(Stored data)

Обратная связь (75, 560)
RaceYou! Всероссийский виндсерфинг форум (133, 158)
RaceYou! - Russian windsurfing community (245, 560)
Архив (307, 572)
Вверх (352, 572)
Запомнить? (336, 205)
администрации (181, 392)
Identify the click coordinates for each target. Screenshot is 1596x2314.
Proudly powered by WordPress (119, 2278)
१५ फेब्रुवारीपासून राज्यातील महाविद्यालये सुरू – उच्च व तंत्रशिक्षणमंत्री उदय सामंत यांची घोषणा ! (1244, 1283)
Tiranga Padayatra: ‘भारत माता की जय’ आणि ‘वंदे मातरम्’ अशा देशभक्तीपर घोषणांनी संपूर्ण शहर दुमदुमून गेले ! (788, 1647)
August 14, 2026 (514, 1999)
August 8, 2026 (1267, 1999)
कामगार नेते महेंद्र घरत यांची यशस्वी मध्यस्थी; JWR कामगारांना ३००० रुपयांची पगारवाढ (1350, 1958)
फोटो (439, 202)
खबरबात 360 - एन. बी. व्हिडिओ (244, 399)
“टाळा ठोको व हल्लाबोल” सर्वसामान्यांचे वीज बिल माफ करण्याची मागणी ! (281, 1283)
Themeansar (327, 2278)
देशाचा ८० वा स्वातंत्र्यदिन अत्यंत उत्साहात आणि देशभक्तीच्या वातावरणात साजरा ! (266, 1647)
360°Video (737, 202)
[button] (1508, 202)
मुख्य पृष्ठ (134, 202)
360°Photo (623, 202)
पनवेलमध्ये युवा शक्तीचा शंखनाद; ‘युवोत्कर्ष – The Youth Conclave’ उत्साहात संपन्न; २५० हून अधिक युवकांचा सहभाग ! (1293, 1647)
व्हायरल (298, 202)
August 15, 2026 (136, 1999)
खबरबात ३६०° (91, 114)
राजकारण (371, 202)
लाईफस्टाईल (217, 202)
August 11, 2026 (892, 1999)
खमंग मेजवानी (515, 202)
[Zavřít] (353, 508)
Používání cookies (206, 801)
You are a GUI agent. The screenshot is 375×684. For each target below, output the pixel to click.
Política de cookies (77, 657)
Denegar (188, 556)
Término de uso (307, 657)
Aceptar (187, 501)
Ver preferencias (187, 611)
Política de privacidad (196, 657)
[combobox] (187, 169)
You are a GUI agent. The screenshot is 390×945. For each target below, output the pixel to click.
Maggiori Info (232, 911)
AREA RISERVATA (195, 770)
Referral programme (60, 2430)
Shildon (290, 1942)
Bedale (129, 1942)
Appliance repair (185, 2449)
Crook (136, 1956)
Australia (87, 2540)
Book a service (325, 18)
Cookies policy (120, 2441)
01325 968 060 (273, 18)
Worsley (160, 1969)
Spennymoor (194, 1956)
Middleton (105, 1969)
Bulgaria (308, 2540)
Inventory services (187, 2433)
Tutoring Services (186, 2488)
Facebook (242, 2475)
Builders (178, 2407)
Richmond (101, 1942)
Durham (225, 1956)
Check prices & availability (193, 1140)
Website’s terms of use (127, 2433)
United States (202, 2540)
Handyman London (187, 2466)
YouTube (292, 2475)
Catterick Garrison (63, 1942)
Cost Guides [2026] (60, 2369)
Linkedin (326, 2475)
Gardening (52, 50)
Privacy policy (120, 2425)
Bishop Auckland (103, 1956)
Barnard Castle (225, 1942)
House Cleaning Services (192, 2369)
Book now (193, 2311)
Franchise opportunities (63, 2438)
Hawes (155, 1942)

• **Task details**:
Where the line containing "Cost Guides [2026] (60, 2369)" appears in the records above, begin copying and continue through the last line; copy each line exactly and include no others.

• **Task output**:
Cost Guides [2026] (60, 2369)
Linkedin (326, 2475)
Gardening (52, 50)
Privacy policy (120, 2425)
Bishop Auckland (103, 1956)
Barnard Castle (225, 1942)
House Cleaning Services (192, 2369)
Book now (193, 2311)
Franchise opportunities (63, 2438)
Hawes (155, 1942)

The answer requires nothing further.